When do you tell people your child has autism? How do you explain autism and being autistic?
Joey goes to Sunday School. We haven't gone quite as much lately, because the new building is full of new chairs and new carpets and all the sizing and chemicals that go with new carpet and new upholstery, and apparently I am allergic to it. But he goes.
There were multiple purposes for him attending Sunday school. Primarily, it provides him some religious instruction. That has become less of a reason because the instruction I have been seeing isn't what I was hoping for- it looks far more Baptist than Methodist, and we're a very Methodist family. It also places him in a "normal" setting with non-disabled children. That has gone OK so far; we met with his Sunday School Supervisor and the teachers last year, though this years' teachers haven't been as willing to be trained. Being pat of a church gives him a church family, and a possible support network as he gets older.
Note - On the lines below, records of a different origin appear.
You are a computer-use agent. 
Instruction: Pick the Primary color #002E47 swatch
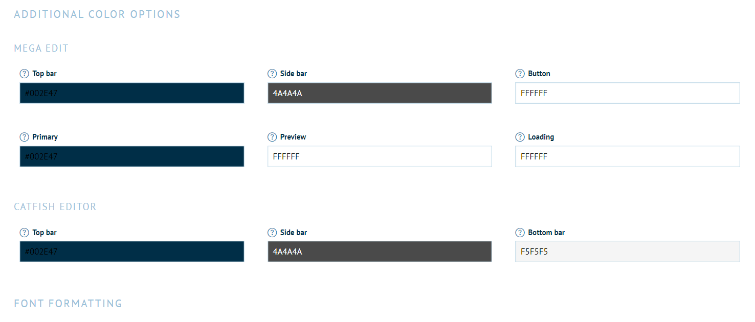point(131,156)
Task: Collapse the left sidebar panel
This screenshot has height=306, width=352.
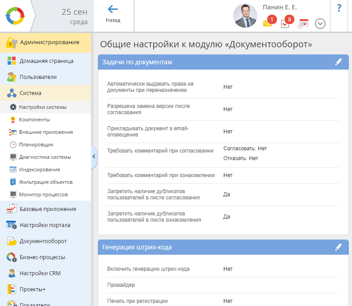Action: [94, 156]
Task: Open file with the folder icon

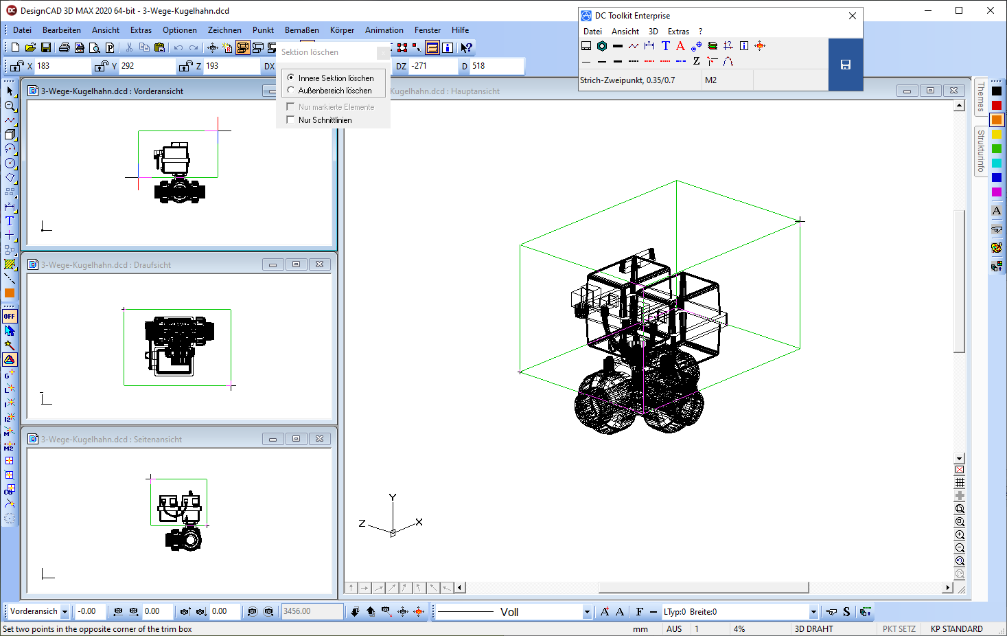Action: (x=30, y=47)
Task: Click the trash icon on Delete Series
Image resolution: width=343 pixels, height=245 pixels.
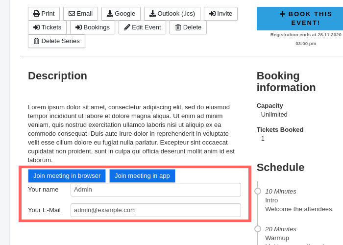Action: (36, 41)
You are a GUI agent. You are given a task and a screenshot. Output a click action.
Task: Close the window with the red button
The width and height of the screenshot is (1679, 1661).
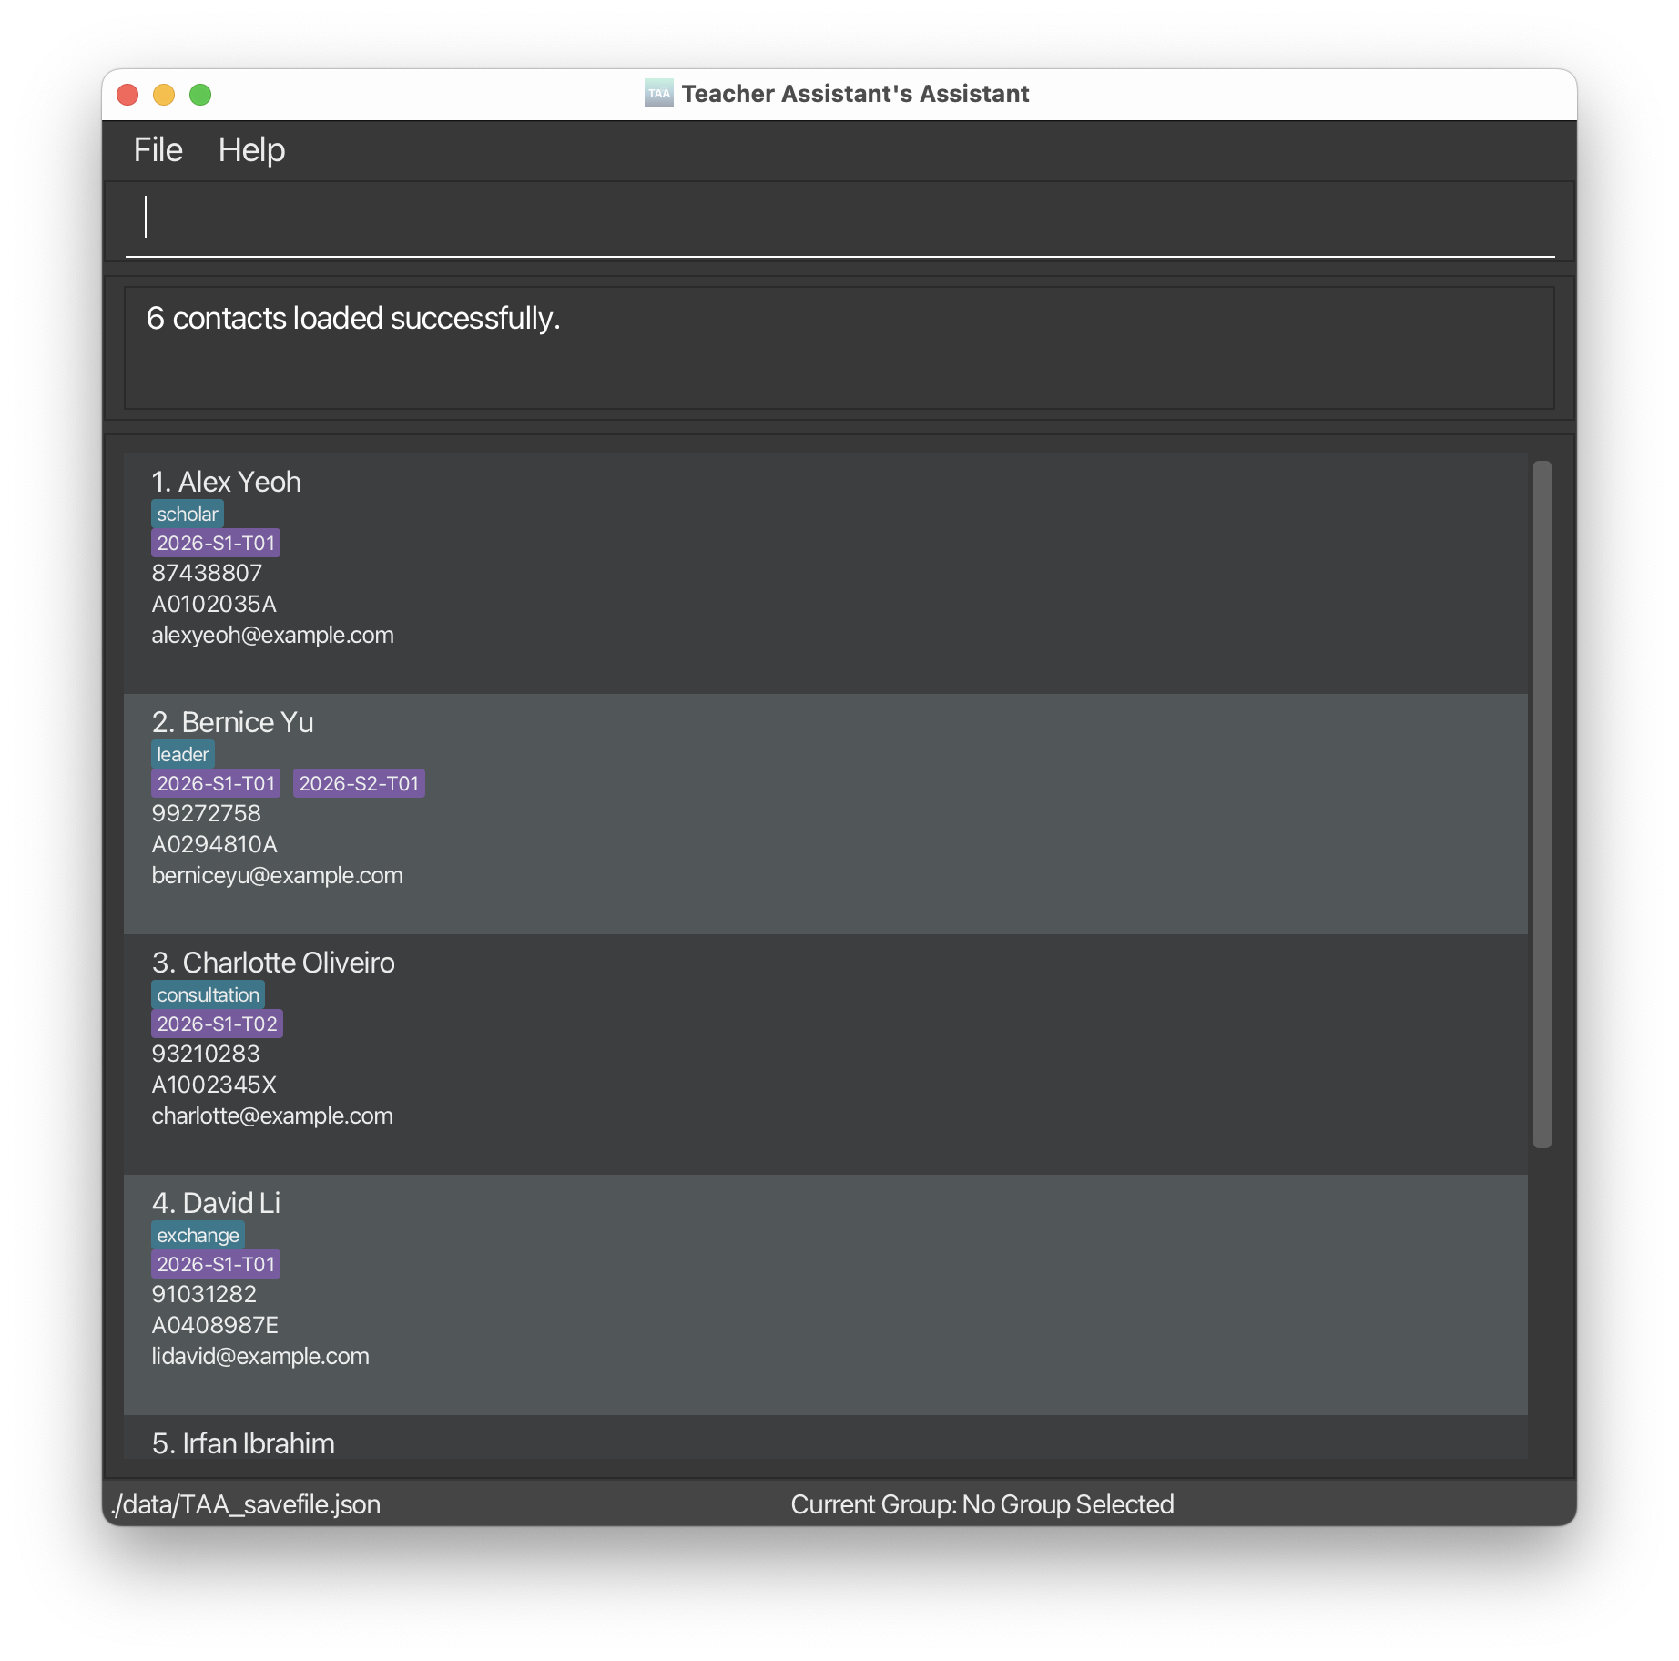coord(127,95)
Also, we have a "contemporary" service and Joey liked to go drum and listen to the music, which we also haven't done lately. When they moved to the new building, it really threw him off, and he's had to start from scratch in getting used to the room again. With my allergies, he hasn't had much opportunity, either.
The Sunday School is fairly informal, with children coming and going depending on whether their parents decided to go to church, including guests from elsewhere. There are regulars like us, and then there are other random kids that come and go, or new families who move in and join.
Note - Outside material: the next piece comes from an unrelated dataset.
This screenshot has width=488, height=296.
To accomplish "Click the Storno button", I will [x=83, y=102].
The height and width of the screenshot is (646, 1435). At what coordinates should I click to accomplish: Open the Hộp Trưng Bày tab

Usually after Sunday School, we go get some McD's for lunch and try to talk about what they learned-mostly Bible stuff (If you aren't Methodist, you might not understand why I find that interesting enough to note. In other Methodist churches, Sunday School consisted of using modern material to discuss Biblical ideas. You didn't learn the Good Samaritan, you learned stories about modern children who helped their families and neighbors in all sorts of [mostly mundane] ways, thus providing a model for appropriate behavior and values). The boys usually like being in Sunday School and are often in good moods after.
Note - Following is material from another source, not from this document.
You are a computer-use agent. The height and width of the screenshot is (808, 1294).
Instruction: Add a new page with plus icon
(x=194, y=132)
But not yesterday. Yesterday, when I dropped the guys off, they were in pretty good moods; but when I picked them up, Joey was "sad". His teachers said he had been sad all morning. As usually, they had no idea why. However, I had an inkling- a new child was in the room when I dropped him off, and when Joey echoed something at the child, the child had objected (Joey;s very into races and winning races this weekend, and the child told him point blank "But there's no race!" when Joey tried to include him.) From talking to Joey, apparently that was not the end of the incident, and his friend Lucy (a little girl who has been in Joey's Sunday School class for over a year now) intervened ("She played with me").
This is a problem we encounter more in Sunday School than I was originally expecting- partly from my own naivete. I have seen several children not only actively avoid Joey, but being encouraged to do so by their parents. When you mention that Joey is autistic, their faces go hard, and the avoidance is redoubled. Joey's old Sunday School teachers would regularly remind students about autism and that Joey needed do "do his own thing" like move around the room and write instead of draw. (These reminders also served to educate new class members). These teachers seem to want to ignore it. Their idea of inclusion is to simply treat all the kids the same, and since Joey is so "high functioning", hope that he blends in enough to be OK.
The result is that some kids accept him, especially ones that are used to him. And some kids think he's really weird, and avoid him. And some kids think he's so weird, they tell him what they think of his weirdness- and this makes Joey sad.
I think asking Joey to change and "be like everyone else" is unreasonable and undesirable. However, leaving him to the wolves to fend for himself against kids who have never dealt with a disabled peer is also not fair- not to Joey, and not to the other child. After all, when they ostracize Joey, they miss having a cool friend! Though I don't want Joey labeled and seen only for his autism, I don't want him to be excluded by his peers because of ignorance if I can help it. So which approach to take? Telling people he is autistic, or trying to let him "blend in"?